Home » Almonds Become No. 1 Ingredient Nut Worldwide
Almonds Become No. 1 Ingredient Nut Worldwide
According to the Mintel Global New Products Database (GNPD), almonds became the leading nut introduced in new products worldwide in 2008, with 160 more new product introductions than peanuts and 423 more new products than hazelnuts. In a global food market that declined six percent in new product introductions overall, new almond introductions held virtually stable from 2007 to 2008, declining by only one percent. Almonds maintained a 29 percent share of new nut product introductions and continued to be the most diversified nut with high introductions across all regions and categories.
The California almond industry’s recurring tracking studies of food professionals and consumers corroborate almonds’ position as the number one nut for new product introductions:
- Total worldwide shipments of California almonds increased 18 percent in fiscal year 2007/08 over the previous year, reaching a record 1.26 billion pounds (572,058 metric tons). About 52 percent of all California almonds sold go into manufactured food products.
- The top factors that influence manufacturers’ usage of almonds (taste, consumer demand, versatility and visual appeal) closely mirror the attributes of ingredients in general that manufacturers define as “valuable” (taste, texture, health benefits, consumer interest).

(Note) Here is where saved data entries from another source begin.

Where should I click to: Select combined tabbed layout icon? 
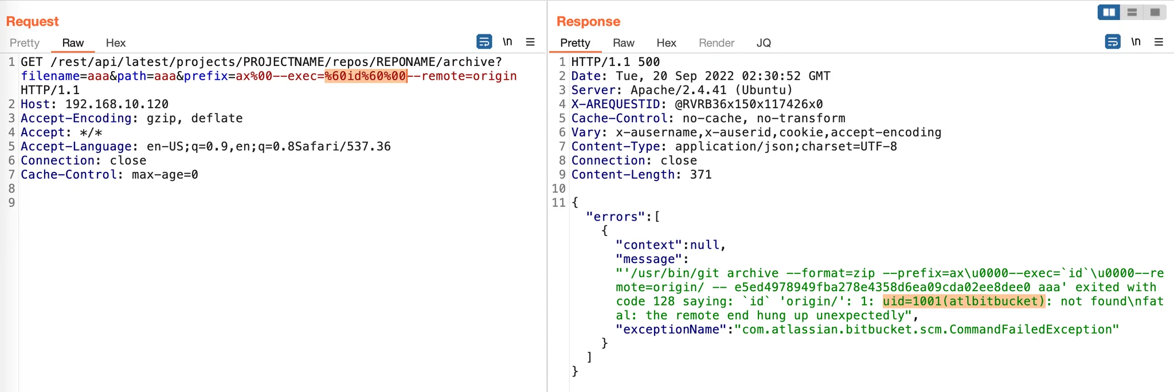click(x=1155, y=12)
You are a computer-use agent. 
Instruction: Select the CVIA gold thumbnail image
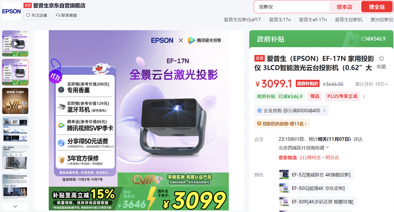coord(15,101)
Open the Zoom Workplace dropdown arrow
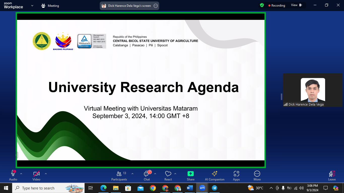The image size is (344, 193). pyautogui.click(x=32, y=6)
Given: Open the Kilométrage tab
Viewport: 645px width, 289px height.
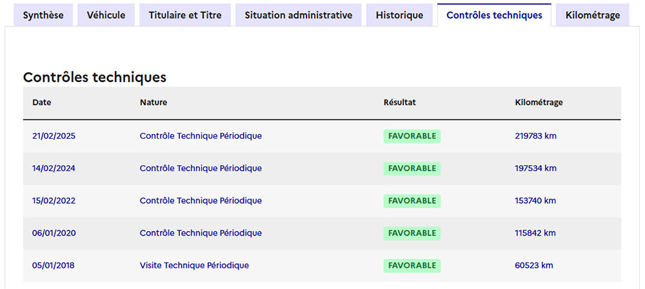Looking at the screenshot, I should tap(593, 15).
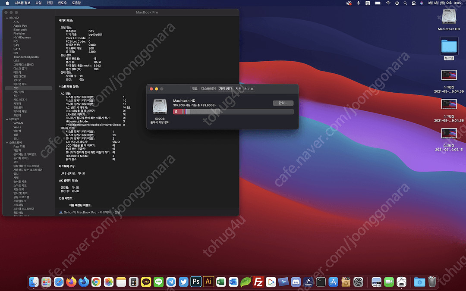Switch to the 개요 tab
The width and height of the screenshot is (466, 291).
coord(195,88)
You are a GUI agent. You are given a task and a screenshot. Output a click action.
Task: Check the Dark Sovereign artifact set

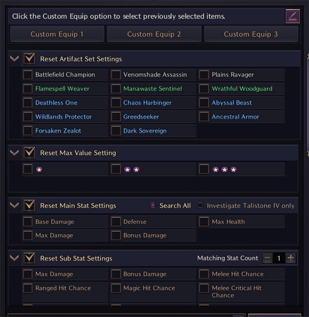(x=116, y=131)
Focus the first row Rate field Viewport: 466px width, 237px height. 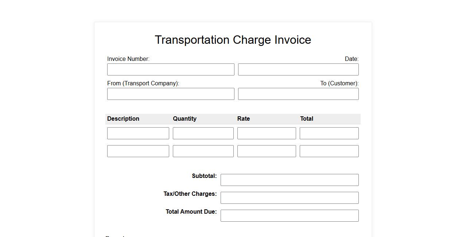coord(267,133)
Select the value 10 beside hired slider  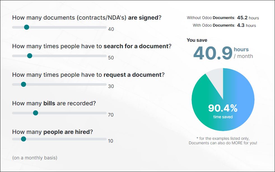[111, 141]
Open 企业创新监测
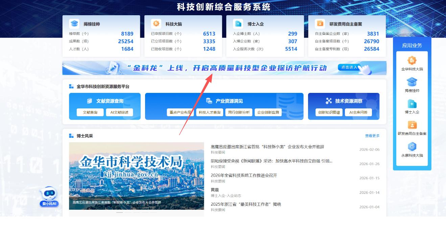This screenshot has width=446, height=230. 268,112
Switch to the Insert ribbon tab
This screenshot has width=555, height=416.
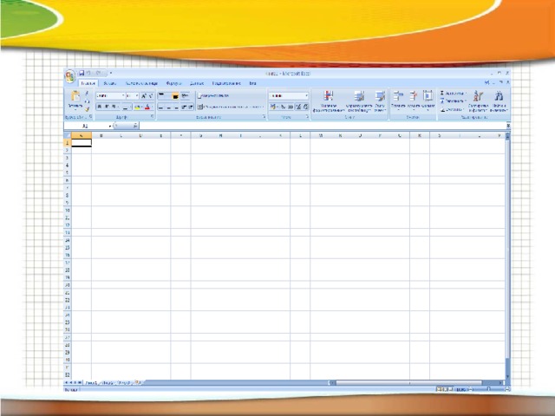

- Seventy-nine percent of food industry professionals strongly or somewhat agree that a benefit of using almonds is that they add more nutrients to a food product – which ABC sees as an important factor as ingredients are increasingly expected to “multi-task” and do more than just add flavor and texture.
GNPD Regional Highlights
A rise in new food products in Europe in 2008 fueled the global increase in almonds’ share of the confectionery category and drove growth for almond products in general. While fewer overall food products were introduced in the Asia-Pacific market in 2008, the confectionery category saw an increase in new products, contributing to a corresponding rise in the percentage of almond product introductions in that region. While almond product introductions in North America declined slightly from 2007 to 2008, the general upward trajectory of almond product introductions over the past five years remained evident.
GNPD Category Highlights
The majority of nut (73 percent) and almond (76 percent) introductions worldwide continued to be focused in confectionery, bakery and snacks. Out of all new almond products introduced, 37 percent were introduced in the confectionery category, 20 percent occurred in bakery and 19 percent were in snacking.
Almonds continue to be the number one or number two ingredient nut in new chocolate products in every region of the world. Overall, the confectionery category led new nut product launches across all regions in 2008, except North America where nut and almond introductions in the snacking category proved dominant. More than one third of almond products introduced in the confectionery category continued to occur in the European market. Since 2004, the entire confectionery category has shown an upward trend of nut- and almond-containing product introductions. Within the global confectionery category, 571 new almond products were introduced in 2008. Hazelnuts were next with 500 new product introductions and peanuts followed with 363.
Almond product introductions also remained strong in bakery, continuing their appearance as the number one or number two ingredient nut in new bakery products in every region of the world. While the overall category experienced a 6 percent decline, new almond product introductions slipped by only 2 percent.
Continuing a trend seen in 2007 GNPD data, almonds are one of the brighter spots in the otherwise weakening cereal category. Global introduction of new breakfast cereal products dropped 12 percent, but the nut segment of this category rose 7 percent and cereals containing almonds saw a 28 percent increase.
A movement in the GNPD data showed product launches in the snack category decreased by 11 percent in 2008.